Prove the given trigonometric identity $\dfrac{{\sin A}}{{1 - \cos A}} = cosec A + \cot A$.

Answer 1

Hint: In L.H.S we are given one combination of trigonometric functions and just have to transform them. Try multiplying and dividing the L.H.S with the conjugate of denominator and apply basic math identity.

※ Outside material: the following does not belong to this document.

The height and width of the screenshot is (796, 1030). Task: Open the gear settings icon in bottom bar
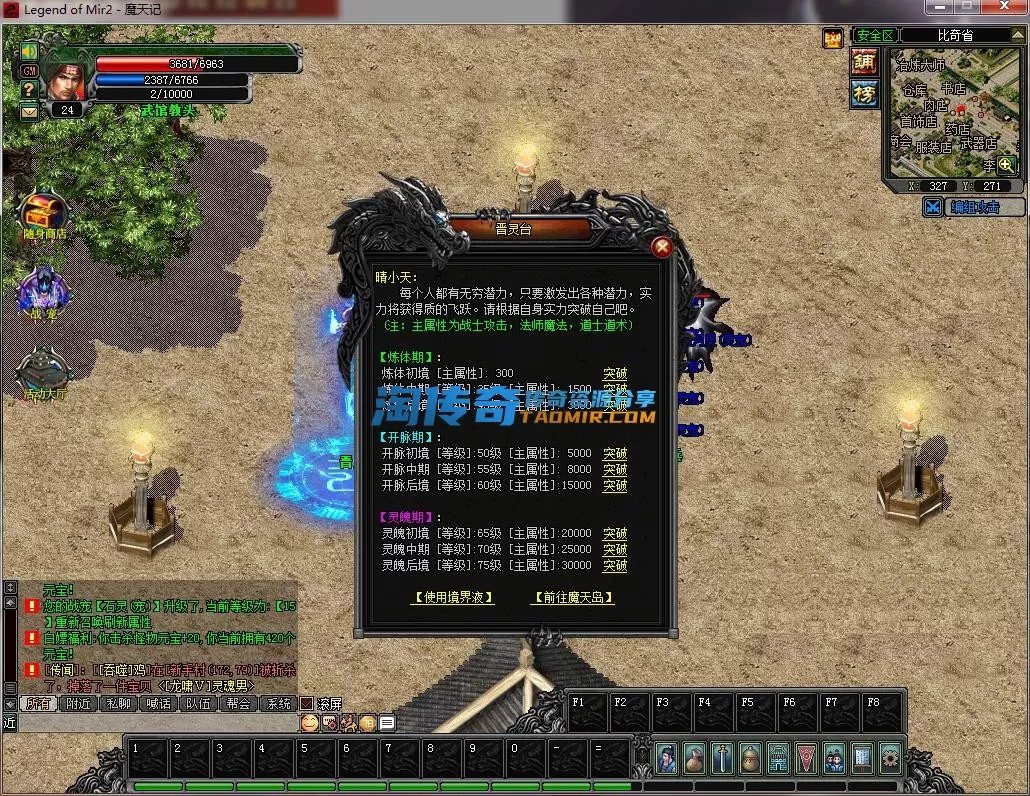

Complete step-by-step answer:
L.H.S
$\dfrac{{\sin A}}{{1 - \cos A}}$
Multiply and divide by $(1 + \cos A)$
$\dfrac{{\sin A}}{{1 - \cos A}} \times \dfrac{{1 + \cos A}}{{1 + \cos A}} = \dfrac{{\sin A(1 + \cos A)}}{{1 - {{\cos }^2}A}}$
[using identity $(a + b)(a - b) = {a^2} - {b^2}$]
$
   = \dfrac{{\sin A(1 + \cos A)}}{{{{\sin }^2}A}}{\text{ [}}\because {\text{si}}{{\text{n}}^2}A + {\cos ^2}A = 1] \\
   = \dfrac{{1 + \cos A}}{{\sin A}} \\
   = \dfrac{1}{{\sin A}} + \dfrac{{\cos A}}{{\sin A}} \\
   = { \ cosec A } + \cot A{\text{ [}}\because \sin A = \dfrac{1}{{ \ cosec A }}{\text{ and }}\cot A = \dfrac{{\cos A}}{{\sin A}}] \\
$
 L.H.S = R.H.S
Hence proved.

Note: In such types of trigonometric problems what we have to do is to simply make L.H.S equal to R.H.S or vice-versa and one should also know the basic conversion of trigonometric ratios and should also have the knowledge of trigonometric identities.